BY THE BEARD OF ZEUS this is a damn fine car. Seriously, I have never, ever seen a car (a supercar, nonetheless) so aggressive, so jet-like, so bluntly brutal…and yet so civilized and extremely high-class. It’s so great that if I ever owned one, I’d probably invade a small country just so I could build a giant racetrack to give my Reventon a run for its money. A small country with plenty of oil, that is. And as dictator, I’d make absolute sure that my new country would have very close relations with Canada, one because I love Canada, and two because we have the second largest amount of oil reserves waiting to be fully exploited.
However, I might have to make some deals, commit some extortion, maybe even whack a few guys to raise enough finances to possess such a machine that is a mix between Transformers and Equilibrium (and encompassing ALL the coolness of both fine flicks). Or I could just befriend some incredibly-rich sheik in Dubai, borrow his Reventon, and race against his Bugatti Veyron through the crowded highways of the UAE. Highly ironic, considering that I don’t advocate the rampant consumption of oil for environmental/conservation reasons. But hey, it’s my fantasy and I can dream whatever the hell I want. Like going down to the States and playing around with an AK-47 at a shooting range.

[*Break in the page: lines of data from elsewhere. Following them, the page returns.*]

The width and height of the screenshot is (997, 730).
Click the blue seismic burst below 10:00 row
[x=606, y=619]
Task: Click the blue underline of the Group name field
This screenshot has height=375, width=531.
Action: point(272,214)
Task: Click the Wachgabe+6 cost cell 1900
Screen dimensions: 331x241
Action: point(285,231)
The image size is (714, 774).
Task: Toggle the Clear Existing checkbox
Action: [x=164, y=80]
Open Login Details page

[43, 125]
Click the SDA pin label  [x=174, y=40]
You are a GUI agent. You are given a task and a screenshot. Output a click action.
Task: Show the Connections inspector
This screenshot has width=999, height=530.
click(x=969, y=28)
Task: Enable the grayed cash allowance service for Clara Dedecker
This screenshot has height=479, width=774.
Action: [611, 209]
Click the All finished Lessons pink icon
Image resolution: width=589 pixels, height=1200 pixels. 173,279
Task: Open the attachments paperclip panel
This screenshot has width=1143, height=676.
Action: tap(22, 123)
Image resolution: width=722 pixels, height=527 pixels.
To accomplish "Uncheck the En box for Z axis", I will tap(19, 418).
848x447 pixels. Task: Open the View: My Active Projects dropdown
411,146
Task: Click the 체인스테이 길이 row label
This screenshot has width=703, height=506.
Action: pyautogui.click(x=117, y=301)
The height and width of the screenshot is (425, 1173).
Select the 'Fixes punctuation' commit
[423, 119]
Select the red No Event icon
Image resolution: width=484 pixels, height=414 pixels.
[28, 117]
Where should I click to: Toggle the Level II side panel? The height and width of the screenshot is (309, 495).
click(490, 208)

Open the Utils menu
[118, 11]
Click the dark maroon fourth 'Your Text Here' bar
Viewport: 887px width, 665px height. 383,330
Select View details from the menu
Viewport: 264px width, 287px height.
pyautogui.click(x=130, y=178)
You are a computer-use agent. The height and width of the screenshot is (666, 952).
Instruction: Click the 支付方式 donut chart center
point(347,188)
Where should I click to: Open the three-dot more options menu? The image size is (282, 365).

Enough about my rant, I know that you’re more interested in the Lamborghini Reventon than my personal thoughts. So here’s the post about this fantastic driving machine over at Motor Authority, complete with a sick video and total eye-candy pics.

Filed under: Driving, etc., Rants & Raves | 8 Comments

I’d love to be the stick thin model that pops out the passenger side with 5 inch heels when this car pulls up to the palace.
I don’t think those heels would suffice after experiencing unholy speeds and G forces.
did you check out the dashboard? it’s an lcd that can show you the information like a normal car or like in a jet fighter. and there’s fan at the back of car hidden behind some grill thingie that does nothing but make it look more like a fighter jet … well that and make it more aerodynamic.
in any case, there’s only 20 being made, so i think your real goal should be in blackmailing the head of lamborghini into making more.
ps. if you wanna see more of it, top gear featured it in an episode about 2 weeks ago.
Equilibrium is quite possibly the worst movie ever. But it’s so bad it becomes good again, because you can laugh at it.
But yes. Terrible.
that is the badest car i seen and the coolest car to.
this car is totally HOT. iTS BURNING. I LOVE IT.